# START OF AVAILABLE DATA

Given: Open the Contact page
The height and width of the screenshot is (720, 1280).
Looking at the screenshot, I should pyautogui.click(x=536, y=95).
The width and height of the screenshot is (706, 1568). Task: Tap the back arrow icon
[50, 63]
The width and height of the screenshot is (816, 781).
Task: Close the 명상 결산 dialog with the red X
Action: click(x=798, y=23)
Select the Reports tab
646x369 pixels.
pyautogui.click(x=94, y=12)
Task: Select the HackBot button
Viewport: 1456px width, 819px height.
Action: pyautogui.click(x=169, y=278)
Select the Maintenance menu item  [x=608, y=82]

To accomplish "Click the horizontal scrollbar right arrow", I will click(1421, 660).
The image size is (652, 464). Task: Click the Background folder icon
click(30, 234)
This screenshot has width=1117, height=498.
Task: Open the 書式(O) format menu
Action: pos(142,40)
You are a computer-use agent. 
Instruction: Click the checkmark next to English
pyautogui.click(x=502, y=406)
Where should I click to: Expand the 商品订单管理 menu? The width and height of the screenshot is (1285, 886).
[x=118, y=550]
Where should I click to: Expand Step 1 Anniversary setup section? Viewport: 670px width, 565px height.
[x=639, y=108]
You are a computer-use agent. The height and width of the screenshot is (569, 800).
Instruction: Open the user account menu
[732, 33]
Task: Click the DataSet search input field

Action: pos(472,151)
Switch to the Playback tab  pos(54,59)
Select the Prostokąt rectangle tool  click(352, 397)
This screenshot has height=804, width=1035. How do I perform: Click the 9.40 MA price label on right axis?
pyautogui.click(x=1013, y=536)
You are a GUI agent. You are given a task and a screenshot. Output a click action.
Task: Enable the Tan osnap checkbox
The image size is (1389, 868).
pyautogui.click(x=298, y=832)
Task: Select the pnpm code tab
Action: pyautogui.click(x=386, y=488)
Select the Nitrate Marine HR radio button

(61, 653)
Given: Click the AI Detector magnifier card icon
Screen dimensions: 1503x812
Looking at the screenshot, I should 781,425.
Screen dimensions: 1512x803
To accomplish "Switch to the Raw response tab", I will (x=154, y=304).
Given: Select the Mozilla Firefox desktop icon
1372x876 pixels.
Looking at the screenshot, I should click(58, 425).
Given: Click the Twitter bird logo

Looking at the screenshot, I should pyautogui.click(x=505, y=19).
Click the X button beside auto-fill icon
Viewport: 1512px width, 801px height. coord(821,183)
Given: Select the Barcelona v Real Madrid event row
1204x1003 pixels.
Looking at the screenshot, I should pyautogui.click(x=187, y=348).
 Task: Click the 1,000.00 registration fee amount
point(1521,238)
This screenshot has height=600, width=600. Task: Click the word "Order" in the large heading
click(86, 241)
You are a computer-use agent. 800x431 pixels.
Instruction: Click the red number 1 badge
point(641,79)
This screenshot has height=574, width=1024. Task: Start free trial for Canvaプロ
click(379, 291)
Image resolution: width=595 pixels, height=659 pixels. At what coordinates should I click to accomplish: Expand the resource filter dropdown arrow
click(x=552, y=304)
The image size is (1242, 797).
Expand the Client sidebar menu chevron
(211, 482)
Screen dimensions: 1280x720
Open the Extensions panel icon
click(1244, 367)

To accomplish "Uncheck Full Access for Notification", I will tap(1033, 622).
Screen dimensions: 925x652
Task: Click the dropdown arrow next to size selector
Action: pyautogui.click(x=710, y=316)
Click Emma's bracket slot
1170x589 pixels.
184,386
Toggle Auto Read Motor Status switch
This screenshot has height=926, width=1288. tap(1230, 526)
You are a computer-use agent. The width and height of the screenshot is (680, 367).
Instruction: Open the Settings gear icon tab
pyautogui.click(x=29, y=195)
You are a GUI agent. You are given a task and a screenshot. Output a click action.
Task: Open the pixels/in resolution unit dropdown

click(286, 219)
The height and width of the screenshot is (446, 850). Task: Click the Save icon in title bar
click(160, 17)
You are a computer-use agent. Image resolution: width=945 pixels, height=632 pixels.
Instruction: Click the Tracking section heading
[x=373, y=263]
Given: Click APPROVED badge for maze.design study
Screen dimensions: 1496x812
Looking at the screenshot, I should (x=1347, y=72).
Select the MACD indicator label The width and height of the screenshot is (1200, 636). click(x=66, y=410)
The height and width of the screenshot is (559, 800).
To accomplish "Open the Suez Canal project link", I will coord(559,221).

# END OF AVAILABLE DATA

(WHAT TO WORK ON)
Retype everything in the listing above, from its first line down to the line containing "will (x=154, y=304).", with both ends included.

(ANSWER TO THE EXERCISE)
Given: Open the Contact page
The height and width of the screenshot is (720, 1280).
Looking at the screenshot, I should pyautogui.click(x=536, y=95).
The width and height of the screenshot is (706, 1568). Task: Tap the back arrow icon
[50, 63]
The width and height of the screenshot is (816, 781).
Task: Close the 명상 결산 dialog with the red X
Action: click(x=798, y=23)
Select the Reports tab
646x369 pixels.
pyautogui.click(x=94, y=12)
Task: Select the HackBot button
Viewport: 1456px width, 819px height.
Action: pyautogui.click(x=169, y=278)
Select the Maintenance menu item  [x=608, y=82]

To accomplish "Click the horizontal scrollbar right arrow", I will click(1421, 660).
The image size is (652, 464). Task: Click the Background folder icon
click(30, 234)
This screenshot has width=1117, height=498.
Task: Open the 書式(O) format menu
Action: pos(142,40)
You are a computer-use agent. 
Instruction: Click the checkmark next to English
pyautogui.click(x=502, y=406)
Where should I click to: Expand the 商品订单管理 menu? The width and height of the screenshot is (1285, 886).
[x=118, y=550]
Where should I click to: Expand Step 1 Anniversary setup section? Viewport: 670px width, 565px height.
[x=639, y=108]
You are a computer-use agent. The height and width of the screenshot is (569, 800).
Instruction: Open the user account menu
[732, 33]
Task: Click the DataSet search input field

Action: pos(472,151)
Switch to the Playback tab  pos(54,59)
Select the Prostokąt rectangle tool  click(352, 397)
This screenshot has height=804, width=1035. How do I perform: Click the 9.40 MA price label on right axis?
pyautogui.click(x=1013, y=536)
You are a GUI agent. You are given a task and a screenshot. Output a click action.
Task: Enable the Tan osnap checkbox
The image size is (1389, 868).
pyautogui.click(x=298, y=832)
Task: Select the pnpm code tab
Action: pyautogui.click(x=386, y=488)
Select the Nitrate Marine HR radio button

(61, 653)
Given: Click the AI Detector magnifier card icon
Screen dimensions: 1503x812
Looking at the screenshot, I should 781,425.
Screen dimensions: 1512x803
To accomplish "Switch to the Raw response tab", I will (x=154, y=304).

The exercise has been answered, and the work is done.